Patients with muscular dystrophies often require surgery for muscle biopsy, the correction of scoliosis, the release of contractures, and exploratory laparotomy for ileus ( Box 9-1 ). The surgical risk is the lowest early in the disease course, before the patient has significant comorbidities. Thus, it is imperative to determine the severity of the disease and the associated comorbidities. Among patients with muscular dystrophy, 50% to 70% demonstrate some cardiac abnormality, although these are clinically significant in only 10% of patients and often in the terminal phase of the disease. No correlation has been established between the severity of the cardiac disease and the severity of the skeletal disease. Necrosis and fibrosis of the myocardium in DMD is typically limited to the posterobasal and lateral free walls of the left ventricle, whereas in the other muscular dystrophies the fibrosis may be more diffusely dispersed. Dysrhythmias occur frequently, even after minor trauma. Complex ventricular premature beats correlate with both abnormal left ventricular function and an increased incidence of sudden death. These patients probably have impaired cardiac autonomic function with increased sympathetic tone, explaining the resting tachycardia and the propensity to develop arrhythmias.

Patients undergoing surgery should have a recent echocardiogram. Echocardiography will demonstrate mitral valve prolapse in 10% to 25% of patients. It may also show posterobasilar hypokinesis in a thin-walled ventricle and a slow relaxation phase with normal contraction, characterizing the cardiomyopathy seen in DMD. However, preoperative echocardiography may not always reflect the ability of the diseased myocardium to respond to perioperative stress. Heart failure can occur during anesthesia for major surgery even with normal preoperative echocardiography and electrocardiography, and sudden death can occur even in patients with fully compensated cardiac status. Angermann et al. advocate the use of stress echocardiography using angiotensin to detect latent heart failure and identify inducible contraction abnormalities.
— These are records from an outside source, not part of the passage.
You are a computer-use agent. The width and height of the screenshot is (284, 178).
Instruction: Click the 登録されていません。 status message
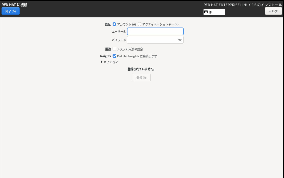coord(141,69)
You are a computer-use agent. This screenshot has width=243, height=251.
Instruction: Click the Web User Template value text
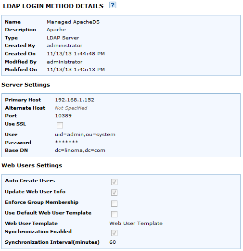136,223
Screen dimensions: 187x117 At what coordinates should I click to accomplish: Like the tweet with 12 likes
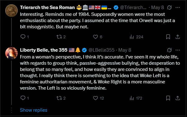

Atrial and atrioventricular conduction defects with bradycardia are common in Emery-Dreifuss muscular dystrophy (EDMD), and again, the severity of heart disease does not correlate with the degree of skeletal muscle involvement. Several anesthesiologists have recommended preoperative prophylactic cardiac pacing in EDMD patients undergoing general anesthesia and having emergency pacing available when any form of anesthesia is used. Regional anesthesia has been used successfully in EDMD patients for lengthening of both Achilles tendons; in one case a temporary transvenous pacemaker was inserted before administration of the anesthetic. In addition, EDMD patients may prove difficult to intubate and careful assessment with cervical radiography should be undertaken preoperatively. A total intravenous anesthetic (TIVA) or a nitrous/narcotic technique that omits volatile anesthetics and depolarizing agents, to avoid malignant hyperthermia–triggering agents, would seem appropriate if a general anesthesia technique cannot be avoided. To date, however, malignant hyperthermia has not been described in EDMD.

Perioperative respiratory complications are a major concern when anesthetizing patients with muscular dystrophy. As previously discussed, at the end of the first decade of life, reductions in inspiration, expiration, vital capacity, and total lung capacity become prominent and reflect the weakness of respiratory muscles. Decreased ability to cough and the accumulation of oral secretions predispose muscular dystrophy patients to postoperative respiratory tract infections. Respiratory insufficiency, however, may not be apparent because impaired skeletal muscle function prevents these patients from exercising enough to exceed their limited breathing capacity. Preoperative pulmonary function studies are valuable in determining the postoperative course of these patients. Patients with a vital capacity of greater than 30% of the predicted value can usually be extubated immediately after surgery. With progression of the disease (vital capacity less than 30% of predicted) and the added morbidity of kyphoscoliosis, which can contribute to a restrictive respiratory pattern, postoperative ventilatory support will be required. Delayed pulmonary insufficiency may occur up to 36 hours postoperatively, even if the patient’s skeletal muscle strength apparently returned to preoperative level. Sleep apnea may also compound the respiratory problems and may contribute to development of pulmonary hypertension. Preoperative introduction to chest physiotherapy and nasal continuous positive airway pressure (CPAP) and their use early in the postoperative period have been effective in decreasing the incidence of respiratory complications.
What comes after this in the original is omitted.